» **TASK DESCRIPTION**: Beginning at the line that contains "The image size is (980, 551).", write out each remaining line of the entries below exactly as it stands.
SUPPLIED RECORDS below:
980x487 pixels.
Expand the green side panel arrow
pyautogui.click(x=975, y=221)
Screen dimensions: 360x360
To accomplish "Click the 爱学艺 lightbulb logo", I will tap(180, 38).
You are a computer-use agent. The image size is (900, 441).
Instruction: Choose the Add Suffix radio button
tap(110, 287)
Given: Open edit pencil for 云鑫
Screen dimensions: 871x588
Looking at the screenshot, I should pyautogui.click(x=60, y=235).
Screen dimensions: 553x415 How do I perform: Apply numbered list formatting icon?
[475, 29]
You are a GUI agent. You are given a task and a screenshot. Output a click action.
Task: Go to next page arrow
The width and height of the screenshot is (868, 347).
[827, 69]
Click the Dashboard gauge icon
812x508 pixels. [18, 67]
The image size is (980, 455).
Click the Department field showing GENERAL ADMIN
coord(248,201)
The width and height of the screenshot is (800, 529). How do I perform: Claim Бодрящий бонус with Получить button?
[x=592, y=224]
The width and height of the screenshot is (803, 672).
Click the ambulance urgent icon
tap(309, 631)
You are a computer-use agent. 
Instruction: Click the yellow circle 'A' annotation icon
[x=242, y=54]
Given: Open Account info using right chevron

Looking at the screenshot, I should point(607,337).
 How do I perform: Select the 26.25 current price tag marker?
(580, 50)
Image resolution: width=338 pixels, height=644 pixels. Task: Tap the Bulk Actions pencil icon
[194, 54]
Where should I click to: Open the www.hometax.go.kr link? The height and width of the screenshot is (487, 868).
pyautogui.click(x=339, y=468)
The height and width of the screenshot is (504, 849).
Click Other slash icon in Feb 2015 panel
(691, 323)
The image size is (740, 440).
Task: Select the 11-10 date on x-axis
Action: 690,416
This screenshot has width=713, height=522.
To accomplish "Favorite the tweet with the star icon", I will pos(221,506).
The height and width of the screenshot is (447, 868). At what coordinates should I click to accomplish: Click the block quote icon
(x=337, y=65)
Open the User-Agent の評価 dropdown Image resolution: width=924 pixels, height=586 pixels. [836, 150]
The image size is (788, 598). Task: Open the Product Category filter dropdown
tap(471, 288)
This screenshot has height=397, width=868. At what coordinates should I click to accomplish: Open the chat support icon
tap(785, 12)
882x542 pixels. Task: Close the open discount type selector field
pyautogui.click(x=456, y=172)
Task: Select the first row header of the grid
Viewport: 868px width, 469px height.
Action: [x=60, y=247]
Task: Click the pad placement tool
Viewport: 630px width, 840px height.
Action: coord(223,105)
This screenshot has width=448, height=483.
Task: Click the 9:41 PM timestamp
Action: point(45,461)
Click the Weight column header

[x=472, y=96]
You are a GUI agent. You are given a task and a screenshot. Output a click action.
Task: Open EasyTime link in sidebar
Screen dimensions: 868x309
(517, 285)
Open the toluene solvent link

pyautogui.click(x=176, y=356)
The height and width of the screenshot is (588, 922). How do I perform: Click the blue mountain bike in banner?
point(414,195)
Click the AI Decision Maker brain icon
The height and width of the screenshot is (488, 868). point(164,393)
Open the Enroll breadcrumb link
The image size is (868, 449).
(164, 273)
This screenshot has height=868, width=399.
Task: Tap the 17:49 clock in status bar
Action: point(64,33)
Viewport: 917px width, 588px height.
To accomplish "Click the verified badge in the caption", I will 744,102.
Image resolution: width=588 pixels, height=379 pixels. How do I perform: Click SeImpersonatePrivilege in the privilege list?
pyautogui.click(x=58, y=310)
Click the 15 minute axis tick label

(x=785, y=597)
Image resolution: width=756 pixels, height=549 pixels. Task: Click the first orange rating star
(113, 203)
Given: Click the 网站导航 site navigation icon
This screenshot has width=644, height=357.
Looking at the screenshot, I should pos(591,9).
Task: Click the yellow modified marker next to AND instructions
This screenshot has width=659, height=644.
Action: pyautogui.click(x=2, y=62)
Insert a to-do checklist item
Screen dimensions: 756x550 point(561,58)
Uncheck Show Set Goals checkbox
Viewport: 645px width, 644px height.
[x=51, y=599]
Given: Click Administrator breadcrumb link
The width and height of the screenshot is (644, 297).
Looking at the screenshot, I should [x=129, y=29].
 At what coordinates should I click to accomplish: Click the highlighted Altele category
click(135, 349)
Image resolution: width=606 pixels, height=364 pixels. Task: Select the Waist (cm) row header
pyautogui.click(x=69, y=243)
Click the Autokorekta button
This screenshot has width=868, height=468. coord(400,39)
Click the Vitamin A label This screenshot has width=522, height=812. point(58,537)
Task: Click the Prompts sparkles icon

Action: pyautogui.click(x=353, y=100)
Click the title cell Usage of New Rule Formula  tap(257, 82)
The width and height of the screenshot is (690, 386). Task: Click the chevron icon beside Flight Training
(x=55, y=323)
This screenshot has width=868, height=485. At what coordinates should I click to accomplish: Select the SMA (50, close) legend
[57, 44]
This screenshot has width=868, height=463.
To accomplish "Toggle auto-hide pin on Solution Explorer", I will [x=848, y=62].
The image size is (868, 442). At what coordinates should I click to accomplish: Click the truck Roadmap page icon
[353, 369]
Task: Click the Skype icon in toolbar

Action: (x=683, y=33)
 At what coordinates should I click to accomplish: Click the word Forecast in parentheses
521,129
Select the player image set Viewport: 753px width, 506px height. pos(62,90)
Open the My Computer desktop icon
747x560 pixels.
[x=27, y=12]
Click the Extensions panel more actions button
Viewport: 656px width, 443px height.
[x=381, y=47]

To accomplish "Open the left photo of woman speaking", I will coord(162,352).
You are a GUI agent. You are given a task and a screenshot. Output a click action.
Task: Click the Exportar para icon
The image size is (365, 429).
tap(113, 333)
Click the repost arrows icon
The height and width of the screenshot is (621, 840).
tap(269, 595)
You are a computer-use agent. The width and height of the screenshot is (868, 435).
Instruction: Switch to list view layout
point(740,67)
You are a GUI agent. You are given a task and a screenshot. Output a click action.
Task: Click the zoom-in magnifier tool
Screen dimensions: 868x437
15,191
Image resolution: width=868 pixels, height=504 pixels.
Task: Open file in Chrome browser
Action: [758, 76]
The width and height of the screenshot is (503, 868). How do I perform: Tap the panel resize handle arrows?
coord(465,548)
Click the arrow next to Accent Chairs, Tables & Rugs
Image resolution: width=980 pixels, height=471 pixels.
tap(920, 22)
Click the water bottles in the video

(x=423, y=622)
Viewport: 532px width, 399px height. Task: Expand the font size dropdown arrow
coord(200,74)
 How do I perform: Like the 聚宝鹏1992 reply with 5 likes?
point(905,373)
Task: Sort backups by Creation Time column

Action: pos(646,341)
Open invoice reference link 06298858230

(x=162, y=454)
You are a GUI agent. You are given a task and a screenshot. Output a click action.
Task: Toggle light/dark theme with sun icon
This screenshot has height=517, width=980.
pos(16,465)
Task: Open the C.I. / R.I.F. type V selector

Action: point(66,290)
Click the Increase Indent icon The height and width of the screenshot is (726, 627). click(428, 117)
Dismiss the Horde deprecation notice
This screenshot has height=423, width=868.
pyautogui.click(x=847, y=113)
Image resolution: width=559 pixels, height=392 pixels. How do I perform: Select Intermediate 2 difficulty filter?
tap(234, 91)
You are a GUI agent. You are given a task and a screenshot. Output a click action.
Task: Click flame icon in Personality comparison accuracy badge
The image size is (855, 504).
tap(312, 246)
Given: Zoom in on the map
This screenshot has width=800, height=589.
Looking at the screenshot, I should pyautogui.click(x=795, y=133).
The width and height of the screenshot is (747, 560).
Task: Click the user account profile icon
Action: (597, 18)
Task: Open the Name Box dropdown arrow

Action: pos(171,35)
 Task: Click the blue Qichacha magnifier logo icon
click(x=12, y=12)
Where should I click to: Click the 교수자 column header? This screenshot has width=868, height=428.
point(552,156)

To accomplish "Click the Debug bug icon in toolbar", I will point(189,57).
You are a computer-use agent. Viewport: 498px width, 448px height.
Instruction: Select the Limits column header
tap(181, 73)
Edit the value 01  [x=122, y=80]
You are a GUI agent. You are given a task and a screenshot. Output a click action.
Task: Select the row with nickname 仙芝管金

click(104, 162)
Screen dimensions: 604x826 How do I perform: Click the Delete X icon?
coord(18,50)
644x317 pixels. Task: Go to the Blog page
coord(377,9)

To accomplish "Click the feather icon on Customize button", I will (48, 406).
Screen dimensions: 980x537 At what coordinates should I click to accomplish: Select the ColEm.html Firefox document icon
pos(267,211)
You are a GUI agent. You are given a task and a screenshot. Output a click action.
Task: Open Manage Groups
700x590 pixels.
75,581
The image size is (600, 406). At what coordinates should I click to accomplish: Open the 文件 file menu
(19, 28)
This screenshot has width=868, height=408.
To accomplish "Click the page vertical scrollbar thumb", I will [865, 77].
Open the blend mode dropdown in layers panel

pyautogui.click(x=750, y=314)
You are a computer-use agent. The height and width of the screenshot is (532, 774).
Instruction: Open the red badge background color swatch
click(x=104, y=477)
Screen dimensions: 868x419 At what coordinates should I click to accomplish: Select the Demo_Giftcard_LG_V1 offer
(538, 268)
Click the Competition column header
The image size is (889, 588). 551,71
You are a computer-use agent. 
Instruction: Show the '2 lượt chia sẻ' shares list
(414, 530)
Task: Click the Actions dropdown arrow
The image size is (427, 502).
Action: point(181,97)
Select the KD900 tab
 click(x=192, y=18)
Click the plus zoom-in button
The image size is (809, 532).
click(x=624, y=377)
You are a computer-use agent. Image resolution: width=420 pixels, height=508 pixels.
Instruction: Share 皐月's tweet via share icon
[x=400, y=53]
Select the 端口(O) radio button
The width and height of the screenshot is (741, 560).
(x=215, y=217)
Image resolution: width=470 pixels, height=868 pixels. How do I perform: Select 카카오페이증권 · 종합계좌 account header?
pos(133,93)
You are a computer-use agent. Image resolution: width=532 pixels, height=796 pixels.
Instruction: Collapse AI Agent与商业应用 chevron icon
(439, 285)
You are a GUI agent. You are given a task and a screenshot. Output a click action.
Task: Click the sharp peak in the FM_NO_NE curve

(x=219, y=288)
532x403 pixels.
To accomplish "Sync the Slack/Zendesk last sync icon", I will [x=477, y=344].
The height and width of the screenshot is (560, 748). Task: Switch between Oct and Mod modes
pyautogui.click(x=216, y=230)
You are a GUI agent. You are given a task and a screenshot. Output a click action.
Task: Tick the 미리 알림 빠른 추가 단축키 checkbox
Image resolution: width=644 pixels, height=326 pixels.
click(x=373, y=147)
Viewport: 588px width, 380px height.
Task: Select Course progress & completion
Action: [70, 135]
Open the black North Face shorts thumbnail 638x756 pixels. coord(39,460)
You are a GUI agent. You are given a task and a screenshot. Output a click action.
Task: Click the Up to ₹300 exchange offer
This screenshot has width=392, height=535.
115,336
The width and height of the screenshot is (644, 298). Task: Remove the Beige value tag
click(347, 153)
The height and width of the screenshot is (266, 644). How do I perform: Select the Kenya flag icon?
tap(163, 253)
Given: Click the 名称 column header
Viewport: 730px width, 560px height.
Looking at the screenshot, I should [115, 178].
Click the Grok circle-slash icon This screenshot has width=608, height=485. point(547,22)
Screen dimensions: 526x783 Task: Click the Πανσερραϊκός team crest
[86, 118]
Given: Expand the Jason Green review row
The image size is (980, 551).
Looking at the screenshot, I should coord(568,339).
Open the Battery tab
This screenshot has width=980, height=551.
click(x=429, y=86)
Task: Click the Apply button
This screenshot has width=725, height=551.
End of SUPPLIED RECORDS.
» **TASK ANSWER**:
The image size is (980, 551).
Looking at the screenshot, I should coord(568,339).
Open the Battery tab
This screenshot has width=980, height=551.
click(x=429, y=86)
Task: Click the Apply button
This screenshot has width=725, height=551.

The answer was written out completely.